The motivations of multiple kernel learning (MKL) approach are to increase kernel expressiveness capacity and to avoid the expensive grid search over a wide spectrum of kernels. A large amount of work has been proposed to improve the MKL in terms of the computational cost and the sparsity of the solution. However, these studies still either require an expensive grid search on the model parameters or scale unsatisfactorily with the numbers of kernels and training samples. In this paper, we address these issues by conjoining MKL, Stochastic Gradient Descent (SGD) framework, and data augmentation technique. The pathway of our proposed method is developed as follows. We first develop a maximum-a-posteriori (MAP) view for MKL under a probabilistic setting and described in a graphical model.

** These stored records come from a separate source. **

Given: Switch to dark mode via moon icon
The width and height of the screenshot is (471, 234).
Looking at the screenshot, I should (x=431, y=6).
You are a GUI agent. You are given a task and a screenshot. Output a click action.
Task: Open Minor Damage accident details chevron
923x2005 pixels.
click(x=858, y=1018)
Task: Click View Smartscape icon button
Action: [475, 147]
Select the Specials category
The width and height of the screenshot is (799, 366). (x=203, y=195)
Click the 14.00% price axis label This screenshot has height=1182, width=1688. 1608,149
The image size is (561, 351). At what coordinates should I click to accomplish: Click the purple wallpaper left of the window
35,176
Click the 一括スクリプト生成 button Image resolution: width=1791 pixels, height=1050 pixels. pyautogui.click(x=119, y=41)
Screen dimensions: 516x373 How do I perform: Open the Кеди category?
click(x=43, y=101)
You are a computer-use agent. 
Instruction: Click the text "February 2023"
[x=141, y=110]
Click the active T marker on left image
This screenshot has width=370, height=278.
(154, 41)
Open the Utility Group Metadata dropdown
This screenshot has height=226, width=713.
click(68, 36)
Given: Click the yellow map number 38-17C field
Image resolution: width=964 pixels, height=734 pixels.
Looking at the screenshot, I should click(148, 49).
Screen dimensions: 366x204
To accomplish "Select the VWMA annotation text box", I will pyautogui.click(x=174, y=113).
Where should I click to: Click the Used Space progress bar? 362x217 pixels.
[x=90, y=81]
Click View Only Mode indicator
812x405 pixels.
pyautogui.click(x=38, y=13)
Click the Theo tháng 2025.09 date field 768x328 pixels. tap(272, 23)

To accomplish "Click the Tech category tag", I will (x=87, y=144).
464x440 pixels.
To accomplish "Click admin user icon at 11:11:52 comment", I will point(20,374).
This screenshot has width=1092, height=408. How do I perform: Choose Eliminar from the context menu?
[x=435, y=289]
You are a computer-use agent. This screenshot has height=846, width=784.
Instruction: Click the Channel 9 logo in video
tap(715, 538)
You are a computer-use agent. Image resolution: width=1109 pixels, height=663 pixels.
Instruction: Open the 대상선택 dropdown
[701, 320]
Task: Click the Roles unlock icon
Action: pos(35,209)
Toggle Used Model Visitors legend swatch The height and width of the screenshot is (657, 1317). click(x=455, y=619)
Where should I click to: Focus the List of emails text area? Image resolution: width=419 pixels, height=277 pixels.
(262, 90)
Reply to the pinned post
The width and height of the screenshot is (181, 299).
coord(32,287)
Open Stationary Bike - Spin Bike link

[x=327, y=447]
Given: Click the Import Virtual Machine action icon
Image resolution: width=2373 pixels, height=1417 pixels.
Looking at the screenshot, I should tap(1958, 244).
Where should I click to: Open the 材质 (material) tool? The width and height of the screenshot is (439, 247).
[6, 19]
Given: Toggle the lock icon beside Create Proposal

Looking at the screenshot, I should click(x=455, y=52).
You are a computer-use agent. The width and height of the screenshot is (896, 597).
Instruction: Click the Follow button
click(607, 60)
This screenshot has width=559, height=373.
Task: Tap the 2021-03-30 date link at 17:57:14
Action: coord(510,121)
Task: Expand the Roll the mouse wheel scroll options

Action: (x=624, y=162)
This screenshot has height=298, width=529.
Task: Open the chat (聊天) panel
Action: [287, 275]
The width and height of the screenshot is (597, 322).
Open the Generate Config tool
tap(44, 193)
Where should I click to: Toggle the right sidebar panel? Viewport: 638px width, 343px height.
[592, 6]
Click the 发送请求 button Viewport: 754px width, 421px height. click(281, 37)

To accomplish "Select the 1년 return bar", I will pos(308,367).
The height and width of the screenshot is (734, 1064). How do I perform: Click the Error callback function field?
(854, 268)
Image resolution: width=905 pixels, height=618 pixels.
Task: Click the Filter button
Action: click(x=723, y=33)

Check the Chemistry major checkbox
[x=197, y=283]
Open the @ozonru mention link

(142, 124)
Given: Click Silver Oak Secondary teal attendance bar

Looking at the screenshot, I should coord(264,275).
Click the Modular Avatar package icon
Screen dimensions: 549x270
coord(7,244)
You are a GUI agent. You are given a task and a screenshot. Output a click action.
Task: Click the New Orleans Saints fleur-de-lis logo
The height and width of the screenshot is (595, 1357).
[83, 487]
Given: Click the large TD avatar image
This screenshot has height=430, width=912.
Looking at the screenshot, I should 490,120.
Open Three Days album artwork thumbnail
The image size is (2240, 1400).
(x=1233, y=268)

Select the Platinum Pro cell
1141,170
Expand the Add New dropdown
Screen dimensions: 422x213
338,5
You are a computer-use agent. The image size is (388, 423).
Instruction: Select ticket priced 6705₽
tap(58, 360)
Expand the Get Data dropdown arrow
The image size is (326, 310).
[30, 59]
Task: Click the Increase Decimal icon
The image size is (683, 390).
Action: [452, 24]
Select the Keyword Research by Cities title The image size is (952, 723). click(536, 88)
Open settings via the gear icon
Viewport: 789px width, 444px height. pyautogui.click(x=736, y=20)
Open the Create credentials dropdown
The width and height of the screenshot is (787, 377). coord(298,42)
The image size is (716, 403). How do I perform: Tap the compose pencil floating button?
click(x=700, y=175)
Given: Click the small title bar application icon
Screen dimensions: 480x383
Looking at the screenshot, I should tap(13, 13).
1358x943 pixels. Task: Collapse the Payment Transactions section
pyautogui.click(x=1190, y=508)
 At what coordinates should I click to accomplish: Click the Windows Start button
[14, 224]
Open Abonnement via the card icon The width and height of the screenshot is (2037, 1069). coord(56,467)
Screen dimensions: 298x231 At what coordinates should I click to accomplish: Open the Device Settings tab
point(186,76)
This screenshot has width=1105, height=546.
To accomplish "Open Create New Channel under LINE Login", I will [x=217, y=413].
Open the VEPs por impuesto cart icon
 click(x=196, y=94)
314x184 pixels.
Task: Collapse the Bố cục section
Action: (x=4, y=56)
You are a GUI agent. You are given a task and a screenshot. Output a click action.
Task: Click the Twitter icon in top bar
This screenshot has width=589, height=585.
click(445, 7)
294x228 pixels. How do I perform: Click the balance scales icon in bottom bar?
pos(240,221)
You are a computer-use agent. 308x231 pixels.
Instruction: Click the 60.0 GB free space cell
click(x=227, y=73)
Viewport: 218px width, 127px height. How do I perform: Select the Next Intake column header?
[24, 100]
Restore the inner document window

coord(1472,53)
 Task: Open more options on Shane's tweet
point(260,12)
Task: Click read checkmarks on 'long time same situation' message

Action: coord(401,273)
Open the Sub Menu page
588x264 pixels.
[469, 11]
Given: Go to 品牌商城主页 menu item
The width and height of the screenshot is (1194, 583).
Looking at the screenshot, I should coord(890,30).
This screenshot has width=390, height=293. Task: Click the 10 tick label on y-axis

This view allows us to develop data augmentation technique to make the inference for finding the optimal parameters feasible, as opposed to traditional approach of training MKL via convex optimization techniques. As a result, we can use the standard SGD framework to learn weight matrix and extend the model to support online learning. We validate our method on several benchmark datasets in both batch and online settings. The experimental results show that our proposed method can learn the parameters in a principled way to eliminate the expensive grid search while gaining a significant computational speedup comparing with the state-of-the-art baselines.